The Reds secured a second 1-1 draw at Arsenal in the space of four days, which severely dented the Gunners' Premier League title hopes.
Despite so many changes by both teams with perhaps one eye on Tuesday's second leg of their European tie at Anfield - Benitez made eight - there was in the end little to choose between either side.
Substitute Andriy Voronin had a superb chance to win the match for the visitors with a late volley, while at the other end Arsenal pressed continually during the closing stages.
The Reds boss is all too aware at this level that games can turn on a single incident - maybe such as when a moment of brilliance from captain Steven Gerrard set up what could yet prove to be a crucial away goal in last Wednesday night's first leg of their European tie.
'You know always that the small things can be the difference,' said the Spanish coach.
'When you play against the top sides, you know a player can change the game, or there can be a mistake in a free-kick, in a one-versus-one situation.
'At the end, the difference between the draws and the wins, or if you lose are the smaller things and the influence of the top-class players.'
Should the two sides draw 1-1 again on Tuesday night and remain unable to be separated after extra-time, then the right to play either Chelsea or Fenerbahce in the semi-finals of Europe's elite club competition would be decided on spot-kicks.

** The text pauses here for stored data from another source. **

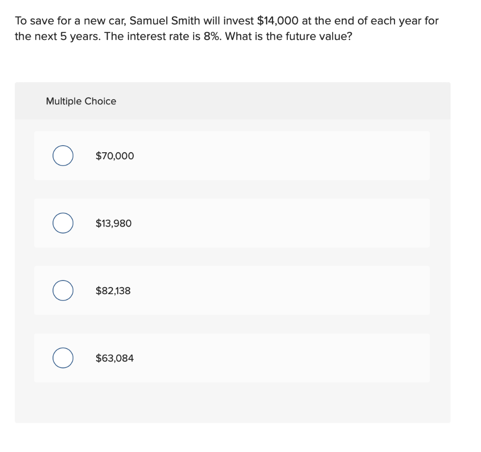
Task: Click the $70,000 answer text
Action: 115,156
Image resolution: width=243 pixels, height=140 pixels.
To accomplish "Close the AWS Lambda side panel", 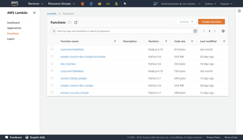I will coord(34,13).
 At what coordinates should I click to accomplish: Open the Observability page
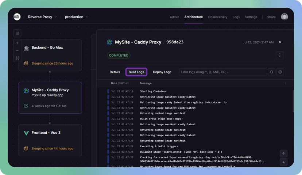coord(217,17)
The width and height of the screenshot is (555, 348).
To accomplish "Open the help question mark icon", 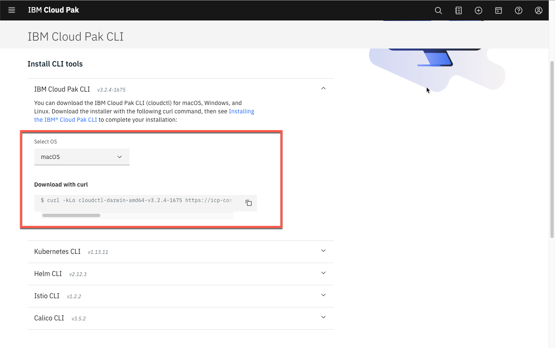I will [x=519, y=10].
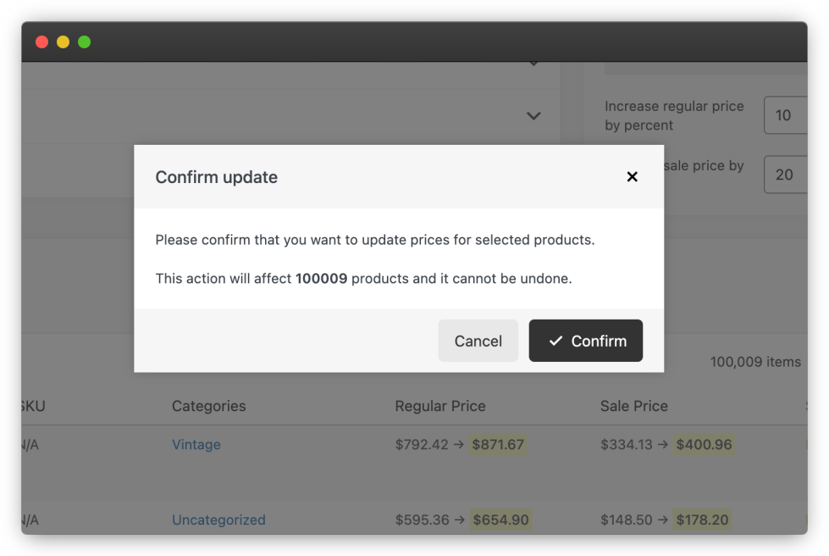Focus the increase regular price percent field
This screenshot has height=556, width=829.
coord(785,115)
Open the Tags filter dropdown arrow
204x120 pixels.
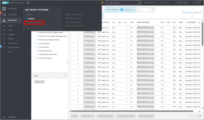pos(152,10)
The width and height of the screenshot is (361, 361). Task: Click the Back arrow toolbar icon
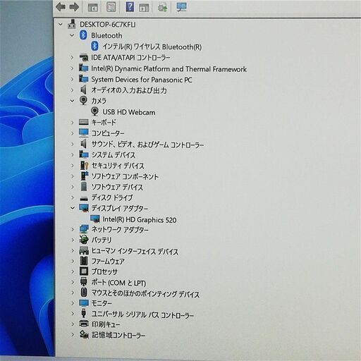(61, 7)

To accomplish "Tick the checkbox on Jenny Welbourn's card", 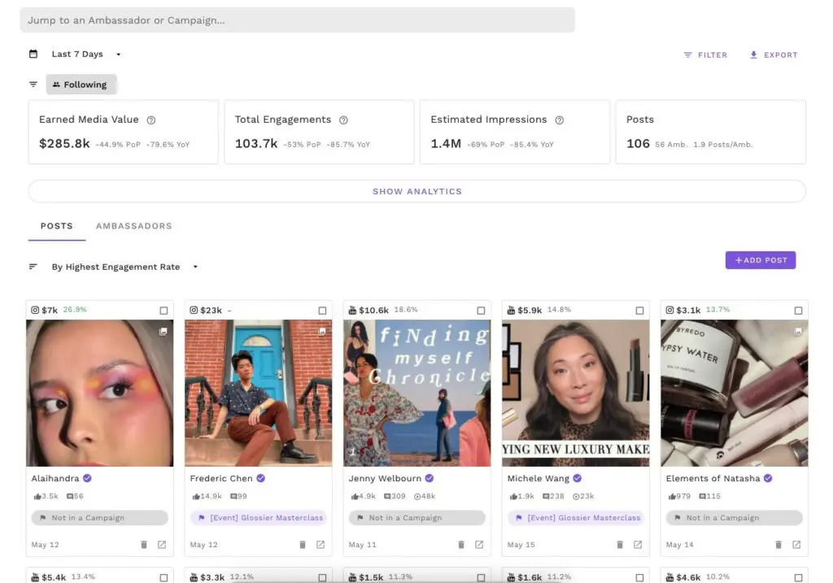I will (x=481, y=311).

While the Liverpool manager - whose men knocked Chelsea out on penalties to reach the final last season - insists the shoot-out is a 'lottery', Benitez feels it comes down as much to keeping a cool head under pressure as it does natural talent.
'I believe sometimes it is more the heart than the quality of the players,' said the Liverpool manager. 'We will have some good players taking penalties, so I do not think we will practise too much.

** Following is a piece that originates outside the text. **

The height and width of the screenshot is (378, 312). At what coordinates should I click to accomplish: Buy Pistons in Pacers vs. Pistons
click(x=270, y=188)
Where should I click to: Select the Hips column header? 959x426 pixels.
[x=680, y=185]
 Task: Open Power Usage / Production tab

'You know which players will be good when they are called from the halfway line. It is not just quality. It is important to be calm and to know what to do.

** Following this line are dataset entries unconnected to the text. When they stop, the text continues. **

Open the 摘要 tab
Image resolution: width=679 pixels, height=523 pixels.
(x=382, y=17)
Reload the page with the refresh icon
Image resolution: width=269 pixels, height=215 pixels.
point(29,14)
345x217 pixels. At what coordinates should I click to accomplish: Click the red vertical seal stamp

'When you talk about top-class players, with quality and experience in these situations. Sometimes they can be really good at 18, sometimes at 31 a player is not cool on penalties, so it depends on each one.
'I will not be thinking about penalties. We will be trying to use our experience during the game and not go to penalties.'
Benitez added: 'If we need to go to penalties, then they have quality and we have quality too. The penalties are really a lottery.'
Benitez handed French youngster Damien Plessis his debut at the Emirates Stadium yesterday, and left leading scorer Fernando Torres on the bench along with Gerrard.
Recalled England striker Peter Crouch did not disappoint, as the giant frontman proved a real handful before eventually opening the scoring with a well-worked goal three minutes before the break.
Ironically, though, it was the beanpole striker who was then caught the wrong side of Nicklas Bendtner when he equalised for Arsenal in the second half.
Nevertheless, it was still a fine performance by the 27-year-old. Liverpool have offered Crouch a new deal, but as yet have had no response.
'Peter Crouch is a very good professional. That is the reason why we offered him a new contract,' Benitez said. 'I have confidence he will sign. I know the player wants to.'
The Liverpool manager observed: 'At the moment, we are playing with only one striker, but we can play with two. It is not a problem.
'If you are in a team which wins trophies you know you can be an important part of that squad. I know Peter is happy here and that he wants to play. But that is football.